**JOB**. List every line in the records below that contains the word "field".

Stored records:

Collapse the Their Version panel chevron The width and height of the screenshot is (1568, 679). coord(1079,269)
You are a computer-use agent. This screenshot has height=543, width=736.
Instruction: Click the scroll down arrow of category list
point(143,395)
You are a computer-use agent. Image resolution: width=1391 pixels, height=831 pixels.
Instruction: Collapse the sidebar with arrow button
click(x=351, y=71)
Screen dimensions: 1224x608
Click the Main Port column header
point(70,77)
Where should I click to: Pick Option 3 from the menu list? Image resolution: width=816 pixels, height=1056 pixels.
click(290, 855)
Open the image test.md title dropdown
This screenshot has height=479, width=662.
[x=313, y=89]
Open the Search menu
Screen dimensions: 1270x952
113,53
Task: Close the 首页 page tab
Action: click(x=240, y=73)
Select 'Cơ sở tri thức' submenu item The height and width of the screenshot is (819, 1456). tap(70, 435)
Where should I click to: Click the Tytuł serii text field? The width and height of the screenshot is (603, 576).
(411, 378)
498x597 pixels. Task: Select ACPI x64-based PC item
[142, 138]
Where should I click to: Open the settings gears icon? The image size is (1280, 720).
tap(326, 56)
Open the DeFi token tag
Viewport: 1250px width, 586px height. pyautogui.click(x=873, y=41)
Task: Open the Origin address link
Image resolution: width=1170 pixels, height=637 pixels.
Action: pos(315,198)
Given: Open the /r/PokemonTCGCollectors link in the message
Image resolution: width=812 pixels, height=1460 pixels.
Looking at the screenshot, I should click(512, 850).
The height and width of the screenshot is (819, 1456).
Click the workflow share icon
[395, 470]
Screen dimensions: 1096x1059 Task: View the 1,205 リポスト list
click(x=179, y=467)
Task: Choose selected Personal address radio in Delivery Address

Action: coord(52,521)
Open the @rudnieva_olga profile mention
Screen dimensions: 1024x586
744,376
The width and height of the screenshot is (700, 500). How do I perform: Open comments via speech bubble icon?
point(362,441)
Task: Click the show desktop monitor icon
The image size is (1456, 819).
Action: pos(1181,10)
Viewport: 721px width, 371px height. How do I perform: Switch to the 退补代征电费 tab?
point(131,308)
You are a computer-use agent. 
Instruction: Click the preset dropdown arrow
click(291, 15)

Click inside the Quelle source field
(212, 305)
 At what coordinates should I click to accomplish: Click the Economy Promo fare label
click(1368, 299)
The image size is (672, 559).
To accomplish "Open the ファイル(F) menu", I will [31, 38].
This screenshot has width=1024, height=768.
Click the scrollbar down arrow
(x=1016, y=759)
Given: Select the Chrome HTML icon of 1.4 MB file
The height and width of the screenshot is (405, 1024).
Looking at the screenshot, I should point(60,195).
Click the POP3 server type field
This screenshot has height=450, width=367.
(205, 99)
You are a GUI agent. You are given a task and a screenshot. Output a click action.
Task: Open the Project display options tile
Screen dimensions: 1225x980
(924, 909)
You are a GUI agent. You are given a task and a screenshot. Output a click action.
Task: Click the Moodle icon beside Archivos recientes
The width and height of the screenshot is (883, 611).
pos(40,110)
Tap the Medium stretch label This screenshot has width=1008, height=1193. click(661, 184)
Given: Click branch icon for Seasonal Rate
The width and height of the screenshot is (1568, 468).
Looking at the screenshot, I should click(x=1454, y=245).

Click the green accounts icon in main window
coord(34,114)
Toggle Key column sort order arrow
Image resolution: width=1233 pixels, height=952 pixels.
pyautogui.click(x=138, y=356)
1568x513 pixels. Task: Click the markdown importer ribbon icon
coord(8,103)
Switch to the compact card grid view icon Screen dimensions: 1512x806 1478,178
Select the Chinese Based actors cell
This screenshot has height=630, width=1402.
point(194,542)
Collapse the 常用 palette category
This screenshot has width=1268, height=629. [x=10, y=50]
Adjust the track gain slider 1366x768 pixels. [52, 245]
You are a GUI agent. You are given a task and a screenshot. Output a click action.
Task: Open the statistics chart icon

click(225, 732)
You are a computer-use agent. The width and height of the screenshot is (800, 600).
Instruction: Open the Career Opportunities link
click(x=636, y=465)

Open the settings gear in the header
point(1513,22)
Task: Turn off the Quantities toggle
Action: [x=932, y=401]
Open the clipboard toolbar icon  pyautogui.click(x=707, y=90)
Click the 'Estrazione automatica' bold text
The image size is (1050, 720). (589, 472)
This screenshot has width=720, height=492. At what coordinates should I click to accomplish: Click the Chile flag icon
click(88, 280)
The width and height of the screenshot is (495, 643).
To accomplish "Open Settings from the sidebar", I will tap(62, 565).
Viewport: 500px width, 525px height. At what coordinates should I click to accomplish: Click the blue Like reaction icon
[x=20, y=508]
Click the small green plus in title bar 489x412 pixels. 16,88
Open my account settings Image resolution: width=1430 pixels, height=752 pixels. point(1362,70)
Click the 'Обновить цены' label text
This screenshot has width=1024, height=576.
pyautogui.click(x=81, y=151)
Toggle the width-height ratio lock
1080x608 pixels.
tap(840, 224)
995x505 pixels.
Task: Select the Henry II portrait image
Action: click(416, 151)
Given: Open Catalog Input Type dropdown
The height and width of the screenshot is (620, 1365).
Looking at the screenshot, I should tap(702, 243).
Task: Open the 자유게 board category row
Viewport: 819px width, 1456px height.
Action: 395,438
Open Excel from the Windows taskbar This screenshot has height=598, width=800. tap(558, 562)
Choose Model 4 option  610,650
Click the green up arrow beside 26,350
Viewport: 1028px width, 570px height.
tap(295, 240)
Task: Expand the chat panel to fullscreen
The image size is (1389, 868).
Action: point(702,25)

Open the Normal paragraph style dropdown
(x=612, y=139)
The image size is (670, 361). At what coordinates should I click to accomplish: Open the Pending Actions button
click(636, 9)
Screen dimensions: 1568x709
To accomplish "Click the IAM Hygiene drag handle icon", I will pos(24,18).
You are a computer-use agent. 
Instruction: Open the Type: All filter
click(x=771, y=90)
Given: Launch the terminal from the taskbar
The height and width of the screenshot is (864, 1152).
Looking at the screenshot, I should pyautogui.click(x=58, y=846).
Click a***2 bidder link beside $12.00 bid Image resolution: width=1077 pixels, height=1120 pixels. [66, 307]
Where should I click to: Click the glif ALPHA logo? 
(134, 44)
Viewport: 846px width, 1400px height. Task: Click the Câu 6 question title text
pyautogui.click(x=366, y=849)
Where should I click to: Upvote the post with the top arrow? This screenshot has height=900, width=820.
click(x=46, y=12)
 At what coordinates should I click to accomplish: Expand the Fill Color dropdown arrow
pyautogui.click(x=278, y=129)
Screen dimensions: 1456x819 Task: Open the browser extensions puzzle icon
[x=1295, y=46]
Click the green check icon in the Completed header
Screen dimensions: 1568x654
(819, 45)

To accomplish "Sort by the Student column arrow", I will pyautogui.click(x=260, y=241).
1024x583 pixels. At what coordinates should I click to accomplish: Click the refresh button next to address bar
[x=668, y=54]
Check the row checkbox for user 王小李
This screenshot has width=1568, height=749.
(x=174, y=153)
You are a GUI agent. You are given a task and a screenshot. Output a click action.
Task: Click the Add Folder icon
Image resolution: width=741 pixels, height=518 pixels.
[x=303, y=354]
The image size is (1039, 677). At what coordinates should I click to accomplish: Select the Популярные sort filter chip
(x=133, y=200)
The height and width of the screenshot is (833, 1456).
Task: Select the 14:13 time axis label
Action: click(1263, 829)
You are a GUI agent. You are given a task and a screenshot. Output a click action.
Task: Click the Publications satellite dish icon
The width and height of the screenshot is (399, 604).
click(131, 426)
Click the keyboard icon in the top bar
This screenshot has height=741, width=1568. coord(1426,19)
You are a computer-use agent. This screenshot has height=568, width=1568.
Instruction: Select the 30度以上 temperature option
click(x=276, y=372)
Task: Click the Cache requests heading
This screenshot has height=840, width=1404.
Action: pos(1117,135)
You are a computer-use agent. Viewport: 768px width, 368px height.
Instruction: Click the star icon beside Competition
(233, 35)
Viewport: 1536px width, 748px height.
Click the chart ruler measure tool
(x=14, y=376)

**COMPLETE ANSWER**.
Where should I click to: Click the Tytuł serii text field? The width and height of the screenshot is (603, 576).
Click inside the Quelle source field
Click the POP3 server type field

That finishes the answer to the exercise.